Wednesday, March 19, 2008

No Other Choice but MS:ISO




Most people have some amount of useful knowledge and marketable skills acquired through sheer hard work. Some are born with natural insight and tremendous brain power. Very few are gifted with exceptional talents. However, there will always be that unfortunate soul every now and then who has nothing – no knowledge, no skills, no talent and no inherent ability to acquire new skills and craftwork....

When one is not capable of treating dysentery, one needs to earn a living through verbal diarrhea....



MS:ISO And The Prevention of Crime

Many organizations in Malaysia are currently obsessed over ISO accreditation. It’s all around us - private, government and government-linked companies are not spared.

For those who are unfamiliar with ISO accreditation, it is simply this: professionals like doctors and nurses will be instructed by non-medical personnel how to run their wards and manage their patients in the seemingly most organized, tried and tested manner.

More often than not, it means unrelenting and strict rigidity. It means filling up every single form completely and in double copies even when it brings no benefit to patients. It is keeping tons and tons of useless records and statistics even when there are no concrete plans to act on the data. It revolves around slogans and acronyms and more slogans that are not put to practice. It’s the emphasis on style over substance, like decorating the depressing general wards with bright pink posters and banana yellow ribbons and not attending to the elderly patient whose bedsores are drowning in foul-smelling diarrhea faeces. As I am in healthcare, it was only natural for me to use healthcare as an example.
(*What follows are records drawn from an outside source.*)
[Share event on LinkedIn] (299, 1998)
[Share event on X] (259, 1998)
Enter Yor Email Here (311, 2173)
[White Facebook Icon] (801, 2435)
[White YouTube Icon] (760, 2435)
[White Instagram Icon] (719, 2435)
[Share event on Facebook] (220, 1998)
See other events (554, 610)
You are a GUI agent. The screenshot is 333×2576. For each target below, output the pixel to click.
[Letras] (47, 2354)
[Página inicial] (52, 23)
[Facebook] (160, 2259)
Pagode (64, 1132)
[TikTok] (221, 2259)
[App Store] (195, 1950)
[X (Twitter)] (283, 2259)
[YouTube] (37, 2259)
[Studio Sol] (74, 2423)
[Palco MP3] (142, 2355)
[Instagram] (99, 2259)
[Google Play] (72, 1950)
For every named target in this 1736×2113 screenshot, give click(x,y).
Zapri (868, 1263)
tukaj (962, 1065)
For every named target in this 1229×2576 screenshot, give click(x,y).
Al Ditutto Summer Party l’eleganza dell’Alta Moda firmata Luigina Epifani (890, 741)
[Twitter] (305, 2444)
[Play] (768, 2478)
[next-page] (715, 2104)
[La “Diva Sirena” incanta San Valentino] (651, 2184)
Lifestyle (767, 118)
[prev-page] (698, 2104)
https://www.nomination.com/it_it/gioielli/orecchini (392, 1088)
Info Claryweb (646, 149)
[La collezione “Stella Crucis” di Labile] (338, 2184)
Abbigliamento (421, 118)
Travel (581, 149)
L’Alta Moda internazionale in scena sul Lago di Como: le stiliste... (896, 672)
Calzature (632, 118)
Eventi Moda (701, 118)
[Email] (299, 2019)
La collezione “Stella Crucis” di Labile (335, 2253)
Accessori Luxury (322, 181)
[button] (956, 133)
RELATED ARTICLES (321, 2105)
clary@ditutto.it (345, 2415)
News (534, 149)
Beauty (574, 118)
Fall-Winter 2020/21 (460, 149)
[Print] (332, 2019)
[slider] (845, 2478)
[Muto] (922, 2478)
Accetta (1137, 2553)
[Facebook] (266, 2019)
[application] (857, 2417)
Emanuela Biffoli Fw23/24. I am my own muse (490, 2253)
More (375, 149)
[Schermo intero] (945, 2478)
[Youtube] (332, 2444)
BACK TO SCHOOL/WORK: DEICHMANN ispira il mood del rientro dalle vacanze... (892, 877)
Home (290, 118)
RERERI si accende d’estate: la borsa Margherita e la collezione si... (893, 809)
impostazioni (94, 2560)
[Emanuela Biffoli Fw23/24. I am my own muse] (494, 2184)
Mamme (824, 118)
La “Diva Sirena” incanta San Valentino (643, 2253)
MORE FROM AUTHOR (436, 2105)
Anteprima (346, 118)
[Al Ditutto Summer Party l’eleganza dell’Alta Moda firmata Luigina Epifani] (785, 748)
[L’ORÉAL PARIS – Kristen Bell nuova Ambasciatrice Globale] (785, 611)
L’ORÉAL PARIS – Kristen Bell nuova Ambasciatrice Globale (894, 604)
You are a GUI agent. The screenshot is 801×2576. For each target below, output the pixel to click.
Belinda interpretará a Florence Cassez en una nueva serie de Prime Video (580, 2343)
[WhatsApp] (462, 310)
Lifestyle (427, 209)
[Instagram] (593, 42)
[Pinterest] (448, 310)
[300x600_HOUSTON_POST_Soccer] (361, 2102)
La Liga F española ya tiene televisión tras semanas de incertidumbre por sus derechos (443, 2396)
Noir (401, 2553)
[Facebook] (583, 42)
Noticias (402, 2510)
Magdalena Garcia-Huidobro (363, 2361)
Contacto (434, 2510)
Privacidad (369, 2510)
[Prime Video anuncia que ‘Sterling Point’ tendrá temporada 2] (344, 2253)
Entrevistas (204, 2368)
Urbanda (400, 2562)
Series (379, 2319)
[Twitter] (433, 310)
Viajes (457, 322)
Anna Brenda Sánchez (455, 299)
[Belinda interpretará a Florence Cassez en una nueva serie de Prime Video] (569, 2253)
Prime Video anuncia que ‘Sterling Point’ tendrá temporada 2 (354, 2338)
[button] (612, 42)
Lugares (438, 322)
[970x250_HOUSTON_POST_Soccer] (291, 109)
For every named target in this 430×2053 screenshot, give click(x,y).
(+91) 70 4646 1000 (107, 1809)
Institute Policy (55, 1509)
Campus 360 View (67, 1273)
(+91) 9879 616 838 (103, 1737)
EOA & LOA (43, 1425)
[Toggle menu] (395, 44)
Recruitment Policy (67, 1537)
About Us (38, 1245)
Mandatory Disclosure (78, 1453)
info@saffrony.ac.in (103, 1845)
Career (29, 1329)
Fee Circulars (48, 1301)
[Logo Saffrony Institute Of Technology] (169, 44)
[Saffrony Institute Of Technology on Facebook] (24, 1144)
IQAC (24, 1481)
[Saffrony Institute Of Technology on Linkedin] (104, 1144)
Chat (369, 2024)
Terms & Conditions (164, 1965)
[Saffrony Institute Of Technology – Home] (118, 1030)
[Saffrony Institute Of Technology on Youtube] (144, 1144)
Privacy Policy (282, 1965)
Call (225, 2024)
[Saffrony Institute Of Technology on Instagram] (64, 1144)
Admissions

In Malaysia, ISO accreditation programs are run and managed by SIRIM. Other organizations similar to SIRIM is the Institut Tadbir Negara (INTAN) and the Biro Tatanegara in the Prime Minister’s Department.

I support organizations like SIRIM, INTAN and programs like ISO accreditation and National Service and the brainwashing Kursus Induksi compulsory for all civil servants.

Surprise? Let me elaborate.

Most people have some amount of useful knowledge and marketable skills acquired through sheer hard work. Some are born with natural insight and tremendous brain power. Very few are gifted with exceptional talents. However, there will always be that unfortunate soul every now and then who has nothing – no knowledge, no skills, no talent and no inherent ability to acquire new skills and craftwork.

Like the rest however, such a person needs to make ends meet and feed his litter of half dozen kids back home.

That is where organizations like SIRIM, INTAN, Biro Tatanegara and programs like National Service, Kursus Induksi and all other stupid government programs come in. You see, when one has no talent, skills or knowledge, one needs only to be parrots of the ruling party. When one is not capable of treating dysentery, one needs to earn a living through verbal diarrhea.

Read from a text and call it a speech. Show a slide and consider it a lecture. Point at a picture and call it analysis. Lay out some graphs and label it as statistics. Present some data and term it research. Do that every day of one’s life, then retire and receive life-long government pension.

SIRIM, INTAN, BTN – these bodies play a far more important role than the Polis Diraja Malaysia in preventing and reducing crime in Malaysia.

If there were no such redundant organizations and their corresponding stupid programs, I’m afraid that the unemployment rate and therefore crime in Malaysia could be much higher. These unskilled, unknowledgeable and untalented people will find no employment anywhere else and resort to a life of robbery, thievery and snatch.

So the next time you have those SIRIM officers going around scrutinizing your daily work, keep the cool and have some sympathy. It’s not easy living without skills, talent and knowledge. And as for all who are attending Kursus Induksi currently, please bear with that fat idiot up on stage giving a lecture on May 13. He can’t bullshit like the Sabah state neurosurgeon but he’s trying nonetheless. Appreciate the effort at least.

1 comment:

Anonymous said...

We are even observe simple things like coming to office and starting a meeting on time, So much for ISO.